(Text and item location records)
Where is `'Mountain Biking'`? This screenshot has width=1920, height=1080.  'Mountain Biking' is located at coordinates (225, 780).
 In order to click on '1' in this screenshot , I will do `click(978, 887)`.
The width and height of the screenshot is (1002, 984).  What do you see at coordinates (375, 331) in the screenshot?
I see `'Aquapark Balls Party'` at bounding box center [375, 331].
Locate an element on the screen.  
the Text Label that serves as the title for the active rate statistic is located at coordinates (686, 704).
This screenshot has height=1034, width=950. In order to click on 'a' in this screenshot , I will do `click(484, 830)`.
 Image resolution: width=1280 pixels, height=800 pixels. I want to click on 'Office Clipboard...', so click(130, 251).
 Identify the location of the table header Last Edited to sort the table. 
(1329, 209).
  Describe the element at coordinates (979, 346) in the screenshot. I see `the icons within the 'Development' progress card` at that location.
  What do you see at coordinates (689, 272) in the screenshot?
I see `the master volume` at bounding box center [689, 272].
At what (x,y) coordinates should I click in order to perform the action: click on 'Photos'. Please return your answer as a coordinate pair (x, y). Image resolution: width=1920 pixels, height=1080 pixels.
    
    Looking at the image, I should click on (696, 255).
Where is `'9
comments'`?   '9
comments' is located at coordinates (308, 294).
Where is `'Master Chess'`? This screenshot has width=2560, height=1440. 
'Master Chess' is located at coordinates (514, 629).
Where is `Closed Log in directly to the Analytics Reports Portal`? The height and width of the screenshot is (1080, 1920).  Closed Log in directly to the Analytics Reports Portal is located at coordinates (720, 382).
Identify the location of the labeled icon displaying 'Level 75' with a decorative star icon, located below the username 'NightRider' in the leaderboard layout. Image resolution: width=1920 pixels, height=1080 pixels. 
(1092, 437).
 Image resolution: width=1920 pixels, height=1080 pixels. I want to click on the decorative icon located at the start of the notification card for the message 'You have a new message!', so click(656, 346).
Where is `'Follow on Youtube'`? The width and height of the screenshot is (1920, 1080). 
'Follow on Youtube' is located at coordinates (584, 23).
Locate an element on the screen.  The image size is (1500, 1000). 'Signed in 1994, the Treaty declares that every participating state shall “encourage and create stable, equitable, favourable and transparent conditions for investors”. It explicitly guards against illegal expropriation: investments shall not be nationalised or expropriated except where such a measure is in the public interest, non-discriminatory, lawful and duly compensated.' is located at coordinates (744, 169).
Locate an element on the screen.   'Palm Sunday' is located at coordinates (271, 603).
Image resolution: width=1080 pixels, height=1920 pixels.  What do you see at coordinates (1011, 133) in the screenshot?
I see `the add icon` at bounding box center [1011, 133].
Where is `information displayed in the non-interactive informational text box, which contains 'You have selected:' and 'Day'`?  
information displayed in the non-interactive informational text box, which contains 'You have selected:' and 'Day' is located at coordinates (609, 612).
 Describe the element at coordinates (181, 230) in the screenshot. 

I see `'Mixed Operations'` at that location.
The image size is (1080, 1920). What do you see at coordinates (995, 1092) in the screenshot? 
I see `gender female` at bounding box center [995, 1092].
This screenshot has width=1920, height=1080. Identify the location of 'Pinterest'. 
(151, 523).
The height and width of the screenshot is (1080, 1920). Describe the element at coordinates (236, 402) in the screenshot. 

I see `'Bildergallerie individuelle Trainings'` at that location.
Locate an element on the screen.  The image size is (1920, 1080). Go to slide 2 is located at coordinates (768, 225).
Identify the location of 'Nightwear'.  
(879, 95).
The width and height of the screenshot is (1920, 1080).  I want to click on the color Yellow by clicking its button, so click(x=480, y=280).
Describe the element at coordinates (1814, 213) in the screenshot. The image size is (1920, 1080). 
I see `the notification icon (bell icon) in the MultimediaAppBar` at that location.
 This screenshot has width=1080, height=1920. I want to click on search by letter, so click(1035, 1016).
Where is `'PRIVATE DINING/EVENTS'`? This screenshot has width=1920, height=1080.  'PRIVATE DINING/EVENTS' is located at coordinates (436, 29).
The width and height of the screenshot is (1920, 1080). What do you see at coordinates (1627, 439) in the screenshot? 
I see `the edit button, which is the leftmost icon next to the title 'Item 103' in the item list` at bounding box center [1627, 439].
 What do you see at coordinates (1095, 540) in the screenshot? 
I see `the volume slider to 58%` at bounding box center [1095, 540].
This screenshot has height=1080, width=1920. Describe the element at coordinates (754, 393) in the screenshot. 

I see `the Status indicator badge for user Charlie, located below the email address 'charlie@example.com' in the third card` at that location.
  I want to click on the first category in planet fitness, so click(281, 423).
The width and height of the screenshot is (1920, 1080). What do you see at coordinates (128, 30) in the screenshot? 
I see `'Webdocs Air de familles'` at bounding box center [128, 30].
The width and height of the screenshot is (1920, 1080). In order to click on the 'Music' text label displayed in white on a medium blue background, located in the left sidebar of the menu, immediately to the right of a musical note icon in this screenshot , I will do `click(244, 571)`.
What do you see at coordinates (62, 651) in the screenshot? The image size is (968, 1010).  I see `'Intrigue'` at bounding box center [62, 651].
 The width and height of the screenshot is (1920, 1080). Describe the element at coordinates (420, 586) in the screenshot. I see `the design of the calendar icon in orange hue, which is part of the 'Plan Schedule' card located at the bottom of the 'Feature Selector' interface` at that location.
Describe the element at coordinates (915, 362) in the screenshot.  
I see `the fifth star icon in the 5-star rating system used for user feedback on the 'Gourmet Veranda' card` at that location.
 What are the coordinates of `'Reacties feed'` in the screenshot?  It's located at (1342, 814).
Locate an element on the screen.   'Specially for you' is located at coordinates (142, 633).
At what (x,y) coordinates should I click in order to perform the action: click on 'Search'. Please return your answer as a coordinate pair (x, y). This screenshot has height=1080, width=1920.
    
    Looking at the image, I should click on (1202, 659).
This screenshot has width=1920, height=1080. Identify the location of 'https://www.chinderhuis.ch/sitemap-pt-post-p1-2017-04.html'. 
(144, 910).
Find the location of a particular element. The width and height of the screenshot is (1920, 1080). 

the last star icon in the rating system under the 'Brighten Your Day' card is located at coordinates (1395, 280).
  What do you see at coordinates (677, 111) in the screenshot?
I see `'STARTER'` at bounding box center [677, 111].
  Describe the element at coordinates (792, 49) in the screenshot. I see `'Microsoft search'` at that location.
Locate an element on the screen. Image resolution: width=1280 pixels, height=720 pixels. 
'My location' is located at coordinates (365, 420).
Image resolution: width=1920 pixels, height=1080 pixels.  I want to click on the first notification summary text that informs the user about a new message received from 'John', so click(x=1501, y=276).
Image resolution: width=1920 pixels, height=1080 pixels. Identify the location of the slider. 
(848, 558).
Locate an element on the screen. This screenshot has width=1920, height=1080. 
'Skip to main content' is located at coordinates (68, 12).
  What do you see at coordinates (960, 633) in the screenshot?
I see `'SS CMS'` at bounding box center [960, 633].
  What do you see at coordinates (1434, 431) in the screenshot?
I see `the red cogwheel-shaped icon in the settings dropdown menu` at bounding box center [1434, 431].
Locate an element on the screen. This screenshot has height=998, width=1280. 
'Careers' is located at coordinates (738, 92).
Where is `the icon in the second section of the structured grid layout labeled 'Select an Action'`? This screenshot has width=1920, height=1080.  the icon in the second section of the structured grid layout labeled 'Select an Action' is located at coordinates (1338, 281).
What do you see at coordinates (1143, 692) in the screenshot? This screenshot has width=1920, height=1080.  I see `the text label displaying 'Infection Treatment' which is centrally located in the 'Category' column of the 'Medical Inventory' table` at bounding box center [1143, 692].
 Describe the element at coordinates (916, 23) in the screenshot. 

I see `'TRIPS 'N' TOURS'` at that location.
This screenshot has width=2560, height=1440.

- _WRITTEN TASK_
Switch "Describe" to "Explain" in the lines running from the line with "so click(x=480, y=280)." to the line with "center [1627, 439].", and write out only those lines again with nothing else altered.

- _REPLY TO THE EXERCISE_
The width and height of the screenshot is (1920, 1080).  I want to click on the color Yellow by clicking its button, so click(x=480, y=280).
Explain the element at coordinates (1814, 213) in the screenshot. The image size is (1920, 1080). 
I see `the notification icon (bell icon) in the MultimediaAppBar` at that location.
 This screenshot has width=1080, height=1920. I want to click on search by letter, so click(1035, 1016).
Where is `'PRIVATE DINING/EVENTS'`? This screenshot has width=1920, height=1080.  'PRIVATE DINING/EVENTS' is located at coordinates (436, 29).
The width and height of the screenshot is (1920, 1080). What do you see at coordinates (1627, 439) in the screenshot? 
I see `the edit button, which is the leftmost icon next to the title 'Item 103' in the item list` at bounding box center [1627, 439].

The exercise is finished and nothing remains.